Assigned task =
Return only what runs from the line containing "Open the 芝中学校 school link" through the last line of the entries below, exactly, omitting pictures.

Input for this task =
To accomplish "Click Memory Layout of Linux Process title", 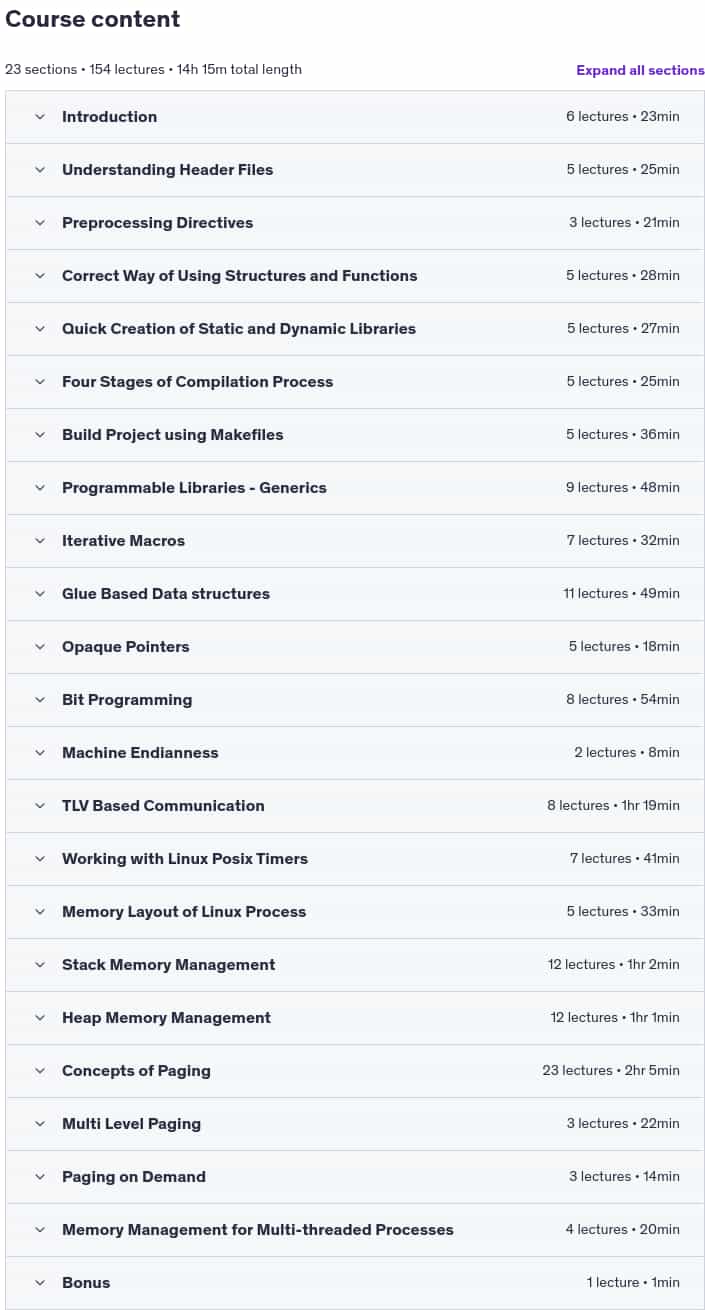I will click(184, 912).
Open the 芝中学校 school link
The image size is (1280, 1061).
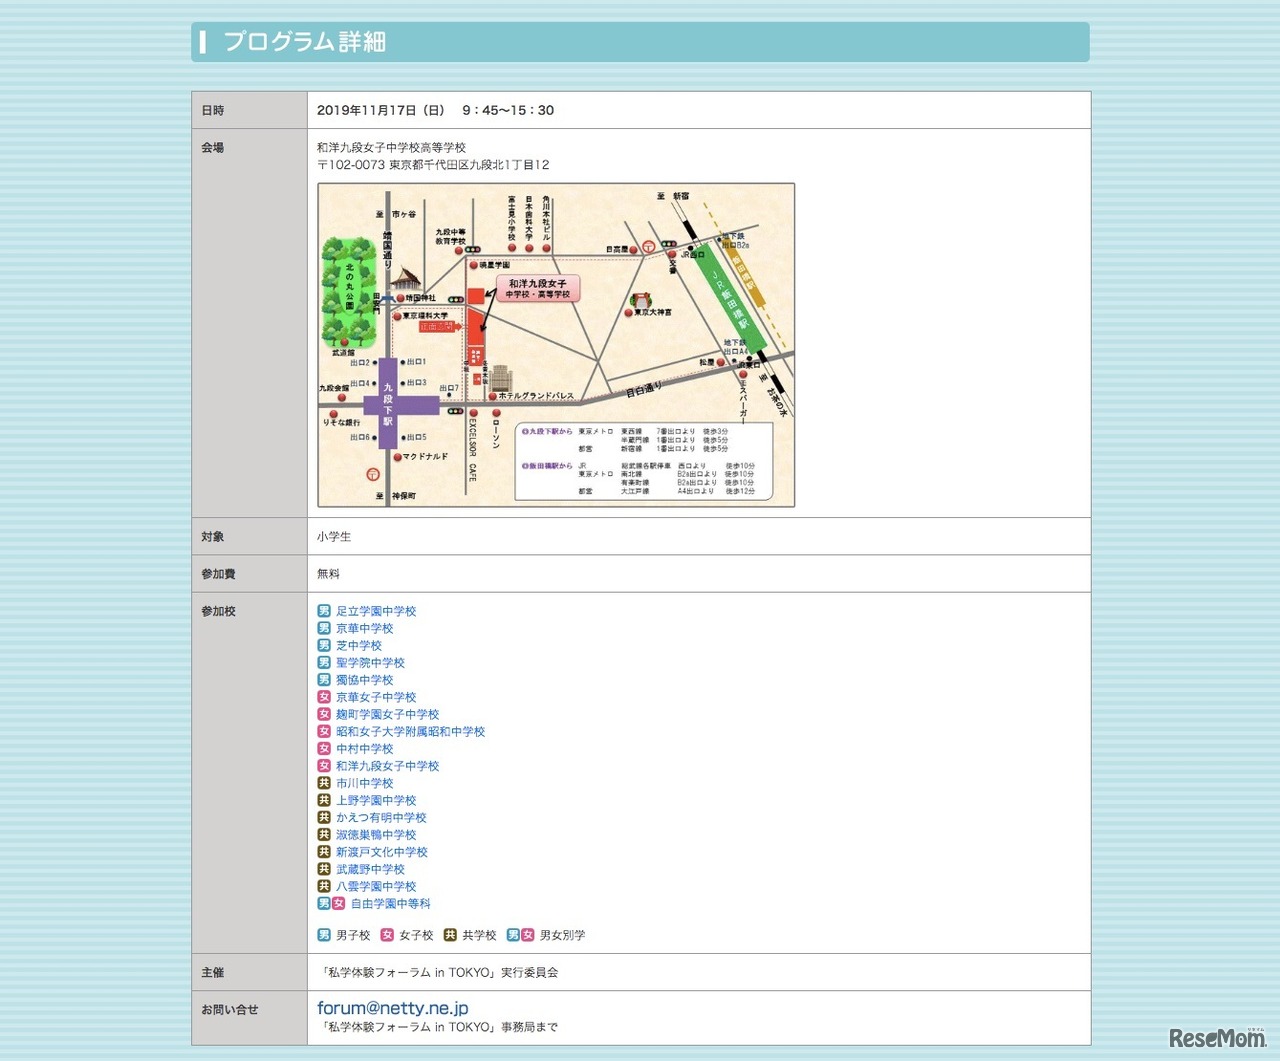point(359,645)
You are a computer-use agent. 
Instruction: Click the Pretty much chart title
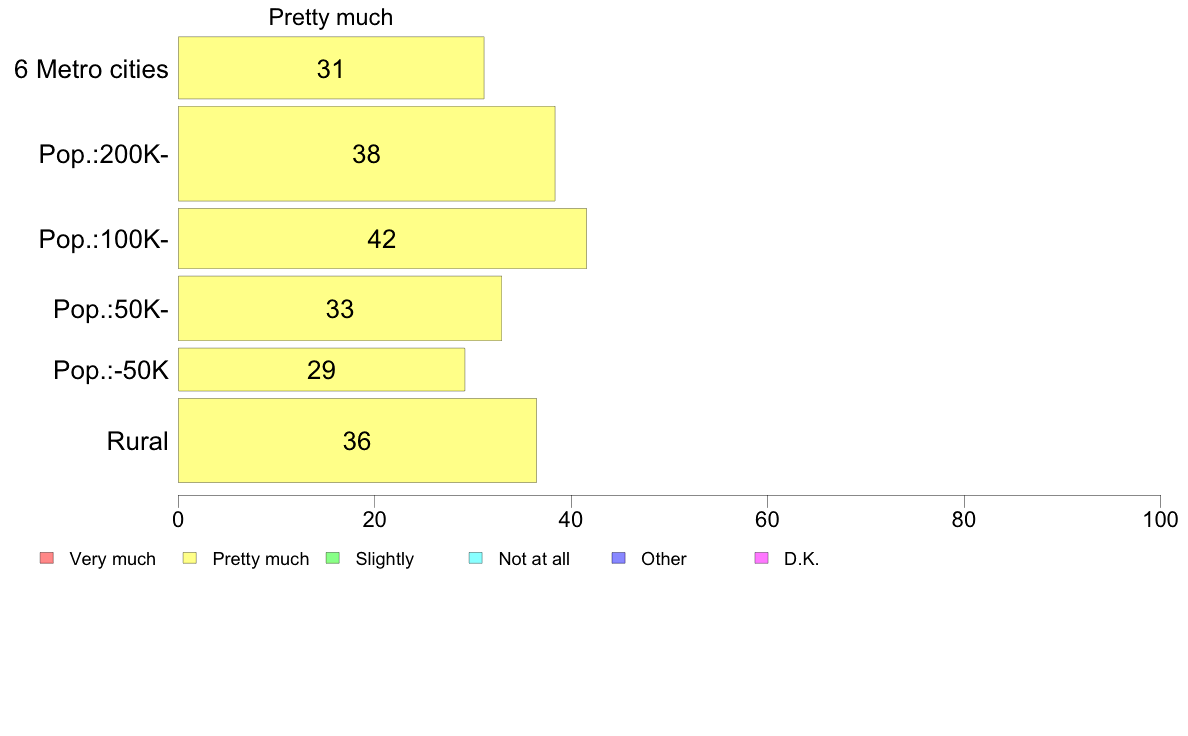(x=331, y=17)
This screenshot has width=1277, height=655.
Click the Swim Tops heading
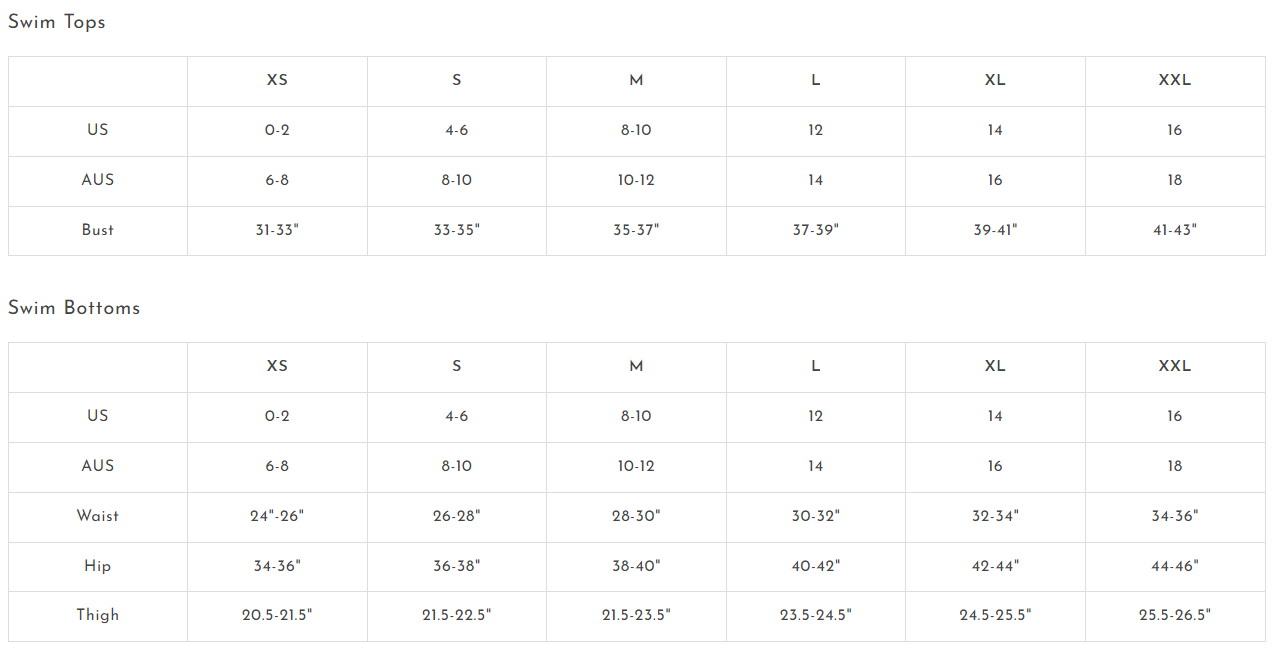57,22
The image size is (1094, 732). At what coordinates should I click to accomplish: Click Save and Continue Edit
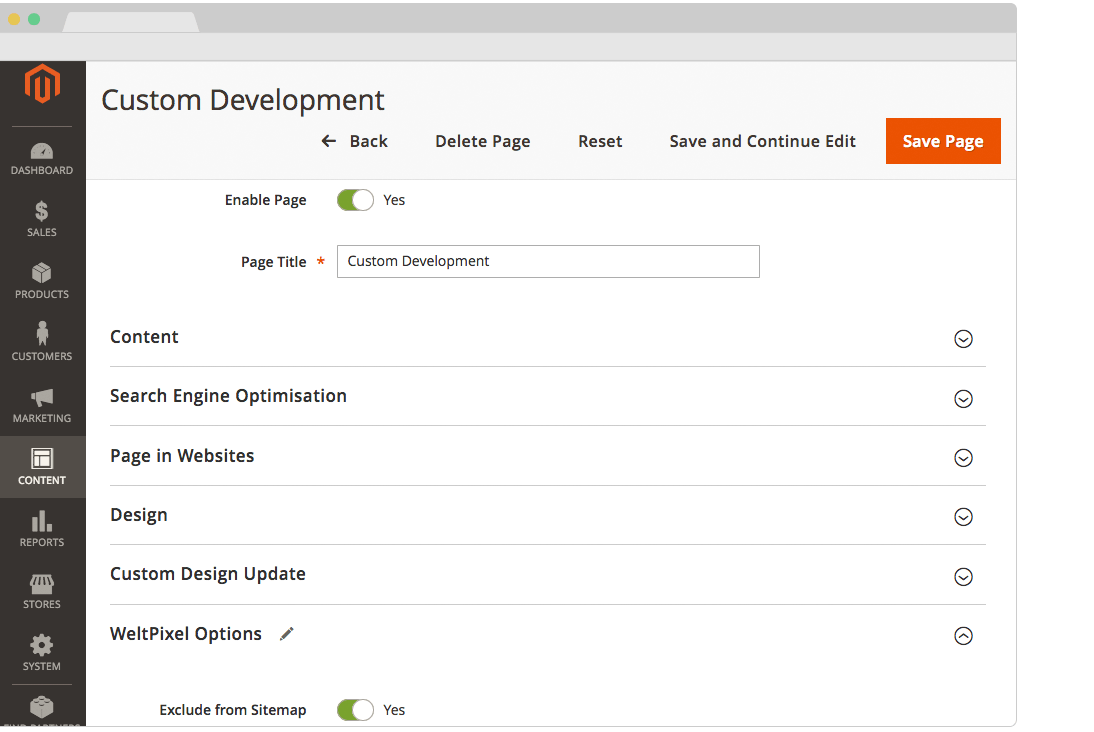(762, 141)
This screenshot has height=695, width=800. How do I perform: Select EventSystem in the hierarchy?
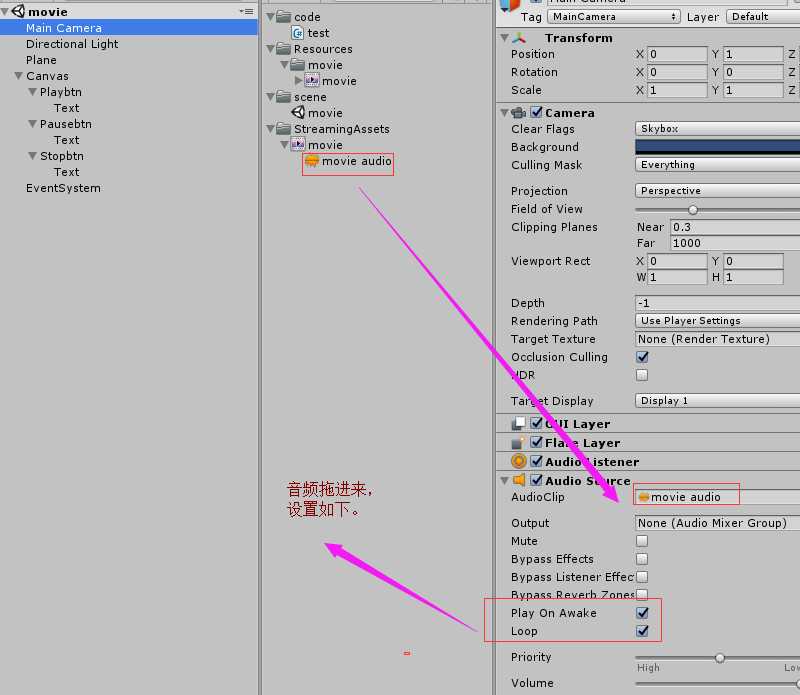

Reply =
Open the 芝中学校 school link
The image size is (1280, 1061).
point(359,645)
You are a computer-use agent. 
Instruction: Click the Pretty much chart title
(x=331, y=17)
This screenshot has width=1277, height=655.
Click the Swim Tops heading
57,22
The image size is (1094, 732). At what coordinates should I click to accomplish: Click Save and Continue Edit
(762, 141)
This screenshot has height=695, width=800. How do I perform: Select EventSystem in the hierarchy?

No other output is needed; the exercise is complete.